Clause 16. The system of clause 15, wherein the one or more processors are further to generate the translated representation of the one or more natural language statements using one or more large language models tuned to the logic specification language.

Clause 17. The system of clause 15, wherein the one or more processors are further to generate the representation of the one or more logical assessments based at least on processing the translated representation of the one or more natural language statements using the logical reasoning engine.

Clause 18. The system of clause 15, wherein the one or more logical assessments of the one or more natural language statements represent at least one of: a proof or refutation of at least one of the one or more natural language statements, a deduced fact based on at least one of the one or more natural language statements, or a consistency check of at least one of the one or more natural language statements.

Clause 19. The system of clause 15, wherein the one or more processors are further to generate the representation of the one or more logical assessments using one or more prompts generated using retrieval augmented generation and augmented with a representation of content explaining the logic specification language used by the logical reasoning engine.

Clause 20. The system of clause 15, wherein the one or more processors are further to generate, based at least on processing the representation of the one or more logical assessments using one or more large language models, a natural language response based at least on the one or more logical assessments.

Clause 21. The system of clause 15, wherein the system is comprised in at least one of: a control system for an autonomous or semi-autonomous machine; a perception system for an autonomous or semi-autonomous machine; a system for performing simulation operations; a system for performing digital twin operations; a system for performing light transport simulation; a system for performing collaborative content creation for 3D assets; a system for performing deep learning operations; a system for performing remote operations; a system for performing real-time streaming; a system for generating or presenting one or more of augmented reality content, virtual reality content, or mixed reality content; a system implemented using an edge device; a system implemented using a robot; a system for performing conversational AI operations; a system implementing one or more language models; a system implementing one or more large language models (LLMs); a system implementing one or more vision language models (VLMs); a system for generating synthetic data; a system for generating synthetic data using AI; a system incorporating one or more virtual machines (VMs); a system implemented at least partially in a data center; or a system implemented at least partially using cloud computing resources.

Clause 22. A method comprising obtaining, based at least on processing a translated representation of one or more statements in a particular language using a logical reasoning engine, a representation of one or more logical assessments of the one or more statements.

Clause 23. The method of clause 22, further comprising obtaining, based at least on processing the representation of the one or more logical assessments using one or more large language models, a response in the particular language or at least one other language for the one or more statements.

Clause 24. The method of clause 22 or 23, wherein the method is performed by at least one of: a control system for an autonomous or semi-autonomous machine; a perception system for an autonomous or semi-autonomous machine; a system for performing simulation operations; a system for performing digital twin operations; a system for performing light transport simulation; a system for performing collaborative content creation for 3D assets; a system for performing deep learning operations; a system for performing remote operations; a system for performing real-time streaming; a system for generating or presenting one or more of augmented reality content, virtual reality content, or mixed reality content; a system implemented using an edge device; a system implemented using a robot; a system for performing conversational AI operations; a system for generating synthetic data; a system for generating synthetic data using AI; a system incorporating one or more virtual machines (VMs); a system implemented at least partially in a data center; or a system implemented at least partially using cloud computing resources.

Claims

What is claimed is:

1. One or more processors comprising processing circuitry to:

generate, based at least on processing a representation of one or more input statements using one or more large language models (LLMs), one or more logical statements expressed in a logic specification language and representing the one or more input statements;

generate, using a logical reasoning engine corresponding to the logic specification language, a representation of one or more logical assessments of the one or more logical statements;

generate, based at least on processing the representation of the one or more logical assessments using the one or more LLMs, a natural language response for the one or more input statements; and

provide the natural language response as output, wherein the one or more input statements comprise a representation of a query, and the natural language response comprises at least one of: an explanation of, or an answer to a question about, at least a portion of the query.
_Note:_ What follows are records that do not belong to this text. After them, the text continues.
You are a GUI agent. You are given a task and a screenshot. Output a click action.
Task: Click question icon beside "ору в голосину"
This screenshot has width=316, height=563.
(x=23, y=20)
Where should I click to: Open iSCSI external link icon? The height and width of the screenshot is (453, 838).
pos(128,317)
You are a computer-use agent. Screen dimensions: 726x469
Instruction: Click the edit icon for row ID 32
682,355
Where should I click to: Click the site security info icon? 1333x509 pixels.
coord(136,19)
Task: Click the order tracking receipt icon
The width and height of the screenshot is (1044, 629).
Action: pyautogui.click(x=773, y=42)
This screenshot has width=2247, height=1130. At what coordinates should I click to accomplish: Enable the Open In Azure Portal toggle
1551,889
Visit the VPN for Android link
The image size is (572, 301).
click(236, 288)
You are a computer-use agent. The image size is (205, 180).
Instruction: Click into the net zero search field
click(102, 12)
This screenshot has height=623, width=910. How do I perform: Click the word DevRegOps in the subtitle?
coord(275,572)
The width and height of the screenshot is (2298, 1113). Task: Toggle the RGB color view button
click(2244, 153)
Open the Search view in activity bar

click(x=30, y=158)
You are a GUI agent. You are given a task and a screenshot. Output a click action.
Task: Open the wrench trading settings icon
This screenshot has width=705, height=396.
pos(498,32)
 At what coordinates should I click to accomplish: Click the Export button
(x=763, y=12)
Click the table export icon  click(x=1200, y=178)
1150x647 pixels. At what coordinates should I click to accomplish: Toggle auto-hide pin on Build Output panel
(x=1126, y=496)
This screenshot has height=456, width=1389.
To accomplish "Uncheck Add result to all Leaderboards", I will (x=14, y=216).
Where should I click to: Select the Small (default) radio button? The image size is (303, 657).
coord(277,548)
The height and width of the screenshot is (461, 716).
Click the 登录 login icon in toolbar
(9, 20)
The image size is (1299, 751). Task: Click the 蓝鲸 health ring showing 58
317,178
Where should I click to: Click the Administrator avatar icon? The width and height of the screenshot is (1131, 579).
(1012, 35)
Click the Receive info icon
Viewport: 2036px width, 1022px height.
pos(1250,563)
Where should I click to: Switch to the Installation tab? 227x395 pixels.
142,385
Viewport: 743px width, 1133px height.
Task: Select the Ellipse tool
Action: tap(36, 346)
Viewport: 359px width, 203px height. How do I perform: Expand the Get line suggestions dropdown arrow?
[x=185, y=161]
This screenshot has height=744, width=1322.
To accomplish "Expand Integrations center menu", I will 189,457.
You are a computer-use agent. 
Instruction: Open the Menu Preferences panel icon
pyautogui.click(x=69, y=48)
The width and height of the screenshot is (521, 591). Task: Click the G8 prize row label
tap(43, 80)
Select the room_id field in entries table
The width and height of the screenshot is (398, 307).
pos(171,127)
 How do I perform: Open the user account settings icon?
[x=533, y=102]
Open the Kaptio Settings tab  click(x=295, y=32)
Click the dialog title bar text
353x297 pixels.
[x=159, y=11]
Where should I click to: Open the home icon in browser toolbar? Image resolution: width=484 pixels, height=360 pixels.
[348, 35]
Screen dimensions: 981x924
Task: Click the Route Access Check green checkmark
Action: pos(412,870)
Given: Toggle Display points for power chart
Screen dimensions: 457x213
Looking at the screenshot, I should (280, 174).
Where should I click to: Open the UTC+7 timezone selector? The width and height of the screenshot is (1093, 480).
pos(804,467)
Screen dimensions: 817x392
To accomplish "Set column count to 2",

2. The one or more processors of claim 1, wherein the processing circuitry is further to generate the representation of the one or more input statements based at least on inserting the one or more input statements into one or more template prompts that instruct the one or more LLMs to convert the one or more input statements into the logic specification language.

3. The one or more processors of claim 1, wherein the processing circuitry is further to generate the one or more logical statements using a first large language model of the one or more LLMs, the first large language model tuned to the logic specification language.

4. The one or more processors of claim 1, wherein the logical reasoning engine implements one or more solvers.

5. The one or more processors of claim 1, wherein the one or more logical assessments of the one or more logical statements represent at least one of: a proof or refutation of at least one of the one or more input statements, a deduced fact based on at least one of the one or more input statements, or a consistency check of at least one of the one or more input statements.

6. The one or more processors of claim 1, wherein the processing circuitry is further to generate the representation of the one or more logical assessments using one or more prompts generated using retrieval augmented generation and augmented with a representation of content explaining the logic specification language.

7. The one or more processors of claim 1, wherein the natural language response comprises an explanation of the one or more logical assessments, or an answer to a question associated with the one or more input statements based at least on the one or more logical assessments.

8. The one or more processors of claim 1, wherein the one or more input statements represent a sequence of image data of a video, wherein the natural language response comprises at least one of: an explanation of, or an answer to a question about, at least a portion of the video.

9. The one or more processors of claim 1, wherein the one or more input statements represent a sequence of time-series data, wherein the natural language response comprises at least one of: an explanation of, or an answer to a question about, at least a portion of the time-series data.

10. The one or more processors of claim 1, wherein the processing circuitry is comprised in at least one of:

a control system for an autonomous or semi-autonomous machine;

a perception system for an autonomous or semi-autonomous machine;

a system for performing simulation operations;

a system for performing digital twin operations;

a system for performing light transport simulation;

a system for performing collaborative content creation for 3D assets;

a system for performing deep learning operations;

a system for performing remote operations;

a system for performing real-time streaming;

a system for generating or presenting one or more of augmented reality content, virtual reality content, or mixed reality content;

a system implemented using an edge device;

a system implemented using a robot;

a system for performing conversational AI operations;

a system for generating synthetic data;

a system for generating synthetic data using AI;

a system incorporating one or more virtual machines (VMs);

a system implemented at least partially in a data center; or

a system implemented at least partially using cloud computing resources.

11. A system comprising one or more processors to generate, based at least on processing a translated representation of one or more natural language statements using a logical reasoning engine, a representation of one or more logical assessments expressed in a logic specification language of the one or more natural language statements.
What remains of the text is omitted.